| About this exercise |
Look for the word "jednodzielny" in the material below, then report each line where it occurs.

==========

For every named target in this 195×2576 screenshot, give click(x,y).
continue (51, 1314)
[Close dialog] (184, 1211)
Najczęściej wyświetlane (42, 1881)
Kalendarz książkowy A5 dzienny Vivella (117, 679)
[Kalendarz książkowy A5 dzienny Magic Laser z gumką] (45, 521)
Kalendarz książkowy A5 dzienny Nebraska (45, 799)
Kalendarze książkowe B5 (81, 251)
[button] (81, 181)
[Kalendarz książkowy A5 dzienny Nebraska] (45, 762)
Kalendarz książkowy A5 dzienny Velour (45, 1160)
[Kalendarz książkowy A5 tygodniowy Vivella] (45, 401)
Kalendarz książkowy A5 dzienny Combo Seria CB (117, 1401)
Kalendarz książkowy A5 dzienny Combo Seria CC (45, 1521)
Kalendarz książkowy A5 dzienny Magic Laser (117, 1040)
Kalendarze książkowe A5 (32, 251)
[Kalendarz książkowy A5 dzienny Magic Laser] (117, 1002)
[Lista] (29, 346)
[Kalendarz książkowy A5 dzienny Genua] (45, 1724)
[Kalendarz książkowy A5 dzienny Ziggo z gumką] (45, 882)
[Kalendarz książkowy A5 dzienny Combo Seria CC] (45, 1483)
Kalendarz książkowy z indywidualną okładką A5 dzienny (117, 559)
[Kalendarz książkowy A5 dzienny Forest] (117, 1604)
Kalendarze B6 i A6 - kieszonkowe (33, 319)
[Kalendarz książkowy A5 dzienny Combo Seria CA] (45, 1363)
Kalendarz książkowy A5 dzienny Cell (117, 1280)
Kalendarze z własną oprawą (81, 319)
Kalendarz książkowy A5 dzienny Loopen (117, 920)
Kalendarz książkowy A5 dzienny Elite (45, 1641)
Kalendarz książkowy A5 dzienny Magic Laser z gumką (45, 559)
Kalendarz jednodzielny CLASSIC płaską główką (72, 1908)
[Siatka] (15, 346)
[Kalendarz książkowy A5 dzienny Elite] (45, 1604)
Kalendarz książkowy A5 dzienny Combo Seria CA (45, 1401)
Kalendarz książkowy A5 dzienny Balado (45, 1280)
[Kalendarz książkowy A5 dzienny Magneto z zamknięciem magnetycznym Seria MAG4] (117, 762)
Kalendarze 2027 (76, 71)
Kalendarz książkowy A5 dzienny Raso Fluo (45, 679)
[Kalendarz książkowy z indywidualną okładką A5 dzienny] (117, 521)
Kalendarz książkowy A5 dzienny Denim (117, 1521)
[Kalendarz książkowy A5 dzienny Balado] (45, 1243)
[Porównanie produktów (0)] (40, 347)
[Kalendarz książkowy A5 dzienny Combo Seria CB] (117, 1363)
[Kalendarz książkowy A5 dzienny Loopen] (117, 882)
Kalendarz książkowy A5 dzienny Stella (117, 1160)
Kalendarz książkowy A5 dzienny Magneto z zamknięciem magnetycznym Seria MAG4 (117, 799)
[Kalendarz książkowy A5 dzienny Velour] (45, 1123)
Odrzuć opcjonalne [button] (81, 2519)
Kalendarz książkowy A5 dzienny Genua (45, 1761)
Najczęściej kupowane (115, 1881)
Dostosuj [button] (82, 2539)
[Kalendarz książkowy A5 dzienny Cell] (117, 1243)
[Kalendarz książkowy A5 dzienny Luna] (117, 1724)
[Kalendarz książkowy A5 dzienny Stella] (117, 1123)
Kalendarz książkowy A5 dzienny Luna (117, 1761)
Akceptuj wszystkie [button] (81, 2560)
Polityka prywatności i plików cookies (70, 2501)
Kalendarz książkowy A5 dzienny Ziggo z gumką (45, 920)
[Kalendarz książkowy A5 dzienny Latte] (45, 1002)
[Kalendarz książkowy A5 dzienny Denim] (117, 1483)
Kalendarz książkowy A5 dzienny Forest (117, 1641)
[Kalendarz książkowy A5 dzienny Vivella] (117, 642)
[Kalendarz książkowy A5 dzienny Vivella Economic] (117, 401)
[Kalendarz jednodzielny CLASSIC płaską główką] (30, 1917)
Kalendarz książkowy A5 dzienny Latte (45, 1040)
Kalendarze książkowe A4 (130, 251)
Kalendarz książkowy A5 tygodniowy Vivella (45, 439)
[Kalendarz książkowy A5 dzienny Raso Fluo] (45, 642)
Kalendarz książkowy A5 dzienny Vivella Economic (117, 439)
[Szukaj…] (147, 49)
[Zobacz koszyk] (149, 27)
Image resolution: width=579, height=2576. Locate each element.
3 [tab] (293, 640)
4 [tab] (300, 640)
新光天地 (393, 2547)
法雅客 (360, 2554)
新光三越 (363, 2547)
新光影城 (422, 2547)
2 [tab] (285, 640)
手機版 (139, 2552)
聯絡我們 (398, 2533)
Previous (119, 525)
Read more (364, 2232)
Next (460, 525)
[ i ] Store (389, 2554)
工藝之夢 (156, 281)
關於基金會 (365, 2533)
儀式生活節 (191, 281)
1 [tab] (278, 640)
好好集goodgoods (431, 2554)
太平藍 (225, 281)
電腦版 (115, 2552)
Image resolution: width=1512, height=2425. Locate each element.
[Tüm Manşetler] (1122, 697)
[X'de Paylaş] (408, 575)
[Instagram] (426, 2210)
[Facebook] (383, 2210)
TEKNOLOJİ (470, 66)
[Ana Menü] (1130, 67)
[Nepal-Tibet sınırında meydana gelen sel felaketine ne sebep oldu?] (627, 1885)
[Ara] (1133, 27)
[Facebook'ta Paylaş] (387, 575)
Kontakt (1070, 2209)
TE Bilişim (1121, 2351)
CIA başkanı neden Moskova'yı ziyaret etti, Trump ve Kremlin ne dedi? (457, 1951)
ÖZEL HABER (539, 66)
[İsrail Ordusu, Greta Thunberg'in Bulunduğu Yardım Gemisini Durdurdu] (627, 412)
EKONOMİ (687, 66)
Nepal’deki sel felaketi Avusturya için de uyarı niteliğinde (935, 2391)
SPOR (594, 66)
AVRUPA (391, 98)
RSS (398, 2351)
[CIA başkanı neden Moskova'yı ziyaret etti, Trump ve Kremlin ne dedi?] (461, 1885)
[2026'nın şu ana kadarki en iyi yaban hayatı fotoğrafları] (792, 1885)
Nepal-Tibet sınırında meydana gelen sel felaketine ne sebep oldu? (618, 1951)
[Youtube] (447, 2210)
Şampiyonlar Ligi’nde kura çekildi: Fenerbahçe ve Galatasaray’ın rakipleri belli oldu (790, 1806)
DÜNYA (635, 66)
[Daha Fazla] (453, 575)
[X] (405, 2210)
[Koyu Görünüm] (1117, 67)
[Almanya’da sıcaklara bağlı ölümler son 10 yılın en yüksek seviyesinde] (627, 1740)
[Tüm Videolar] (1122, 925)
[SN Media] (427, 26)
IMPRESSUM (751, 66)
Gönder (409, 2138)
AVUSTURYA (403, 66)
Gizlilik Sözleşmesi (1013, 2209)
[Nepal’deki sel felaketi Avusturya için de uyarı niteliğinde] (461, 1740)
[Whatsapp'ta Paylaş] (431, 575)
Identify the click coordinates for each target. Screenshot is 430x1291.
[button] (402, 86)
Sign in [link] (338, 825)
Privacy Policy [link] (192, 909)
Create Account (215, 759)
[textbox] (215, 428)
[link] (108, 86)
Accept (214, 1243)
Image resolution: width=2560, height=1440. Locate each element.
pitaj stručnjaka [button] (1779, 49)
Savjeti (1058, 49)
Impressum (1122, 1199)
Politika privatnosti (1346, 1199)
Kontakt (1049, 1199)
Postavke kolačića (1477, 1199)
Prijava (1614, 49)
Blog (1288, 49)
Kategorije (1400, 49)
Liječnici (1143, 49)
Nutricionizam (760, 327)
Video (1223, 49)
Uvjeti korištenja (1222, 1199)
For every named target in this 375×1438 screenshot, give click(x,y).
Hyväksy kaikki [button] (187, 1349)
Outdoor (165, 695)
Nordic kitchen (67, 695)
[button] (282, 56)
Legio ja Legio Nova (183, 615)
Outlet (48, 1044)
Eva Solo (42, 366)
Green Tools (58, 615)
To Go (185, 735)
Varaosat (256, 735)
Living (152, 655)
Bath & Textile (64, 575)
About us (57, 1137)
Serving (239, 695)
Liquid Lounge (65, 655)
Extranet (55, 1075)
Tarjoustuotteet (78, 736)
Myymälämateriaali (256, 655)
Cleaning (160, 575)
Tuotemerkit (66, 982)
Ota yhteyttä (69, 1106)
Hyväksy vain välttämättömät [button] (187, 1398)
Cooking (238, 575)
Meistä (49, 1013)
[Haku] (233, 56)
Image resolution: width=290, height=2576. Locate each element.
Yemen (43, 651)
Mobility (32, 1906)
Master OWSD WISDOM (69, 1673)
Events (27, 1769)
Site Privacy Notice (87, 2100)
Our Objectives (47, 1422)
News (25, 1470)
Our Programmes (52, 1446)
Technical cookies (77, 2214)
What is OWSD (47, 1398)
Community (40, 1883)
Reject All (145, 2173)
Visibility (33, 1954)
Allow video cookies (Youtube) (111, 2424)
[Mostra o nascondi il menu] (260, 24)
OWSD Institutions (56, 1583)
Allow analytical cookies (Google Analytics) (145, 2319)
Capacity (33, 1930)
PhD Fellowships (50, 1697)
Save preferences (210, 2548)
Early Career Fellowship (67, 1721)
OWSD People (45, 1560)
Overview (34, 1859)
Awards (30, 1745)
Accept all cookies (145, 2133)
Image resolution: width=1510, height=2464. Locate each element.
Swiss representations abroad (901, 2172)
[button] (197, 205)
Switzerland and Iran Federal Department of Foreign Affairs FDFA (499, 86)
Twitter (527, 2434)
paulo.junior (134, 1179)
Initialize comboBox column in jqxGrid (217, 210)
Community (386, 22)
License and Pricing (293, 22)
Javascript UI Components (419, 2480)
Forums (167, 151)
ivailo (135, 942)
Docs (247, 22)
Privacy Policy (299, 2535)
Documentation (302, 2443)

==========

| Response |
Kalendarz jednodzielny CLASSIC płaską główką (72, 1908)
[Kalendarz jednodzielny CLASSIC płaską główką] (30, 1917)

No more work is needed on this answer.